Katara's eyes looked a very deep blue as she said, "I didn't want you to stop. It's just that . . . there are . . . people. Waiting."

"Right," he heard himself say. But her mouth looked so very tempting, and he was so relieved she was okay, and she hadn't wanted to miss their date . . .

He wasn't quite clear on how they started kissing that time, only that the adrenaline rush of all the anxiety he'd gone through meant that there was a sense that something had been . . . scaled up since the last time they'd done this, and they both wanted more. It was an act of will to pull away. "I have to . . . I have to work," he reminded both of them.

"I'll see you at closing," she told him.

That whole day, he felt like he was floating, and his uncle spent a lot of time poking him to keep him from daydreaming. Katara showed up on time for their date, and they went out. After dinner, they wound up in a small park, hidden amongst a clump of trees that gave them privacy, and Zuko found himself in territory he'd only ever fantasised about. Only the fear of getting caught in a public space kept them from passing the point of no return.
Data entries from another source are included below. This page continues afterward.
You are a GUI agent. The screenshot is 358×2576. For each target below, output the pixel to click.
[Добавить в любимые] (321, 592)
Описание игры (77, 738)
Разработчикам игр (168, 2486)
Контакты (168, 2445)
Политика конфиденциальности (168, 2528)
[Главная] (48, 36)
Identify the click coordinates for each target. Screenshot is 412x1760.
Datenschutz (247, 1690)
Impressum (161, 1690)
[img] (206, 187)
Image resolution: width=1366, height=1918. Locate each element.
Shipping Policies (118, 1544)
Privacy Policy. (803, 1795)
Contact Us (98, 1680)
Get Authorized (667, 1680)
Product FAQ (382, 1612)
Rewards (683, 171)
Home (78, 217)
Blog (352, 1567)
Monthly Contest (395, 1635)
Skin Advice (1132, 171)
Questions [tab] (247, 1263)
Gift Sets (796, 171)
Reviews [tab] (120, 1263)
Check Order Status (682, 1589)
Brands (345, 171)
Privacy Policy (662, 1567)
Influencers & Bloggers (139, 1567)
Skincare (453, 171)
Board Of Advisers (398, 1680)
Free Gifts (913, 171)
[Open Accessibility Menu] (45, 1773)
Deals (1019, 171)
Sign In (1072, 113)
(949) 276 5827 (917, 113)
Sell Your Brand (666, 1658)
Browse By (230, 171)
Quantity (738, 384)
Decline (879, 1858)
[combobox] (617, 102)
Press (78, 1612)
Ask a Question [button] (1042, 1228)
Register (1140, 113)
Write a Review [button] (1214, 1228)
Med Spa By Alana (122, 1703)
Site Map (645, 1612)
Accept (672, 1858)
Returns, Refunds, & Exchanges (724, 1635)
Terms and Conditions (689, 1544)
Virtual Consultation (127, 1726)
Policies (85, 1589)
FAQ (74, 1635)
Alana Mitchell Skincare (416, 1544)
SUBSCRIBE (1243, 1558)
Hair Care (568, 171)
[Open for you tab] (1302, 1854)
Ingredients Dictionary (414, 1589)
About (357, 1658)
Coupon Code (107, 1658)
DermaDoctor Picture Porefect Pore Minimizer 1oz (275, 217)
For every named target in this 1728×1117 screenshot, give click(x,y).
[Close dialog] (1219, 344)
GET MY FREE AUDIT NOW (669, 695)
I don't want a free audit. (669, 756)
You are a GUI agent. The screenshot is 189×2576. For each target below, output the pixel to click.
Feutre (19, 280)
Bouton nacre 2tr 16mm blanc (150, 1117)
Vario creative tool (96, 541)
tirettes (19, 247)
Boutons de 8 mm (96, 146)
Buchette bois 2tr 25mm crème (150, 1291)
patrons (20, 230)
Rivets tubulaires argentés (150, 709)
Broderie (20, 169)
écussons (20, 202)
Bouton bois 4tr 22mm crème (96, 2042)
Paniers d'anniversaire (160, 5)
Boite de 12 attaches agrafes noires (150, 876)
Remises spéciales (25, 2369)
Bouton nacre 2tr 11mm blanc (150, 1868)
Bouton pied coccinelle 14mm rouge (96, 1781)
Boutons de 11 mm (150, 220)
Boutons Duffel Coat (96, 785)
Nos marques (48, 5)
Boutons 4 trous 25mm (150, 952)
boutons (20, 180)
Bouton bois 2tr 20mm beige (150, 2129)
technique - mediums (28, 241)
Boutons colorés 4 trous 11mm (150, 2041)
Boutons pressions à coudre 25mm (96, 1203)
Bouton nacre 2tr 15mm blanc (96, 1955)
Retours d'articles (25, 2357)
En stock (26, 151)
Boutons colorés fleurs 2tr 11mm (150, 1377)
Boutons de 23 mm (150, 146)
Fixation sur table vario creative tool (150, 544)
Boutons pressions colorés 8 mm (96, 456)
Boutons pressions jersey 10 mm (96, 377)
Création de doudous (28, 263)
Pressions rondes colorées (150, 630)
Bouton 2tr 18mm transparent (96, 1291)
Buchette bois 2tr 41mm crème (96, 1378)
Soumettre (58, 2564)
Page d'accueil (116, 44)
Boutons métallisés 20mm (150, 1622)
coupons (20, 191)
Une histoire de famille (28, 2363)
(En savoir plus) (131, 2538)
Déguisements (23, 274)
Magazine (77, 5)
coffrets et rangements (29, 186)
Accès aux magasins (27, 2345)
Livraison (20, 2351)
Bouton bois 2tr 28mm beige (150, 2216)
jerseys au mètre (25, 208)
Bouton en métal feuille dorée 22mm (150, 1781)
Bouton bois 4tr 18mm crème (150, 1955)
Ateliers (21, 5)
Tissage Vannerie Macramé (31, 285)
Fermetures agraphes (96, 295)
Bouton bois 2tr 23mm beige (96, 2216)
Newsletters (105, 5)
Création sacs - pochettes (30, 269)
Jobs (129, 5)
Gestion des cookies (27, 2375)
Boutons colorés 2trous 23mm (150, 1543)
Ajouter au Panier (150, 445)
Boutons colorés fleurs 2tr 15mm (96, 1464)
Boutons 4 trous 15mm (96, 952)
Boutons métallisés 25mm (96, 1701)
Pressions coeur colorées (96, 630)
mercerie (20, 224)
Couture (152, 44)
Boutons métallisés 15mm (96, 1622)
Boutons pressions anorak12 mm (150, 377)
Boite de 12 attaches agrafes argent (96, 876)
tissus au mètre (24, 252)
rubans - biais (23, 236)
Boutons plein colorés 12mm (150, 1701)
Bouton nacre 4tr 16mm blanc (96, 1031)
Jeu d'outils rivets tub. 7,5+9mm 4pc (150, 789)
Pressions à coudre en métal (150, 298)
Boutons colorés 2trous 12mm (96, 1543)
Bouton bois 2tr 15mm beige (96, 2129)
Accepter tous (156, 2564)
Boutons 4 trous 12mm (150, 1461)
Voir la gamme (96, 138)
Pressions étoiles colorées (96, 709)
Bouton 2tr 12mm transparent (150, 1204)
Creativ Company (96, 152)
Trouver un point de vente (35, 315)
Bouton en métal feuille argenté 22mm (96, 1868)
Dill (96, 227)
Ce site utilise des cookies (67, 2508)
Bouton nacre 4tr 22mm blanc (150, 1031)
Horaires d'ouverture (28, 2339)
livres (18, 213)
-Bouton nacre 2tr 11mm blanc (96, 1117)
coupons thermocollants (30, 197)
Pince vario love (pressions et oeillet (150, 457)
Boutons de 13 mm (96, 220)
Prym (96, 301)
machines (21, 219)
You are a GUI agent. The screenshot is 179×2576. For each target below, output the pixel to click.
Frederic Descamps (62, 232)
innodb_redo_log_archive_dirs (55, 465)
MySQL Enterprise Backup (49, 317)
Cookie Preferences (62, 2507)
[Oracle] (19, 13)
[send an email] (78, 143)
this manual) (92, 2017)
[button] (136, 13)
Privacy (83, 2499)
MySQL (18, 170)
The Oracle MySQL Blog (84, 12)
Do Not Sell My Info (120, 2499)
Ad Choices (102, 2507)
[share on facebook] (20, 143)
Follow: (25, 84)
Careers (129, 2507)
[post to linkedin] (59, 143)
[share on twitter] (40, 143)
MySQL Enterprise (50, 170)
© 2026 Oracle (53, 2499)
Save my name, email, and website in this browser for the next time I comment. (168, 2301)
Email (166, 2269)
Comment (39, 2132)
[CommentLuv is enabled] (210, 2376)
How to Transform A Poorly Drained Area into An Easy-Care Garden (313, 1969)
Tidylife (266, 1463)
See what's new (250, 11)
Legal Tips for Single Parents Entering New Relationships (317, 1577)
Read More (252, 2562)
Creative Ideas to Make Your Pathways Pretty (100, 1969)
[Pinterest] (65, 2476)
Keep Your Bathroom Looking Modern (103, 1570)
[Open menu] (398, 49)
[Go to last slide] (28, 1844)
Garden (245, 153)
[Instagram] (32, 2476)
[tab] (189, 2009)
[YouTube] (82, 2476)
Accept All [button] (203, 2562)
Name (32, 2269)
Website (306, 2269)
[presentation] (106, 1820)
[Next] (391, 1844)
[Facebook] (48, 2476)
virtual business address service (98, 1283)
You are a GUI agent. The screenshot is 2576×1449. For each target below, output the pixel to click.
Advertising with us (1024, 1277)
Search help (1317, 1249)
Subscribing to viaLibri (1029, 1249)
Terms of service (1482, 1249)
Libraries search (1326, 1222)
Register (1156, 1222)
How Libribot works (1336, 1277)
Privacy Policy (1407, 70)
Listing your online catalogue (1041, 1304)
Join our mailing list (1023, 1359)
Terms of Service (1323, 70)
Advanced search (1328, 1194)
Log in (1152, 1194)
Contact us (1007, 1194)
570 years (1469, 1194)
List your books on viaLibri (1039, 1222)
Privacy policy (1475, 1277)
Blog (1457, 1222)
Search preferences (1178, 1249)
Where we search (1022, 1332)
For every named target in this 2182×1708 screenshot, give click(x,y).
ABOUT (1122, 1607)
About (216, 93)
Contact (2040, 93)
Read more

The next day a letter arrived from Katara, brought by a dragon hawk, telling him that she'd had to leave due to circumstances beyond her control, and she'd keep writing as long as he wanted her to.

One week after that, Azula found them, and Zuko gave in to the temptation his sister offered. He helped her finish her invasion of Ba Sing Se, he let her take his uncle away and he got on a ship to finally go home.

He told himself he'd make Katara understand when he was able to dress her in blue silks, build her a bending arena all for her personal use and give her all the perks of nobility she deserved.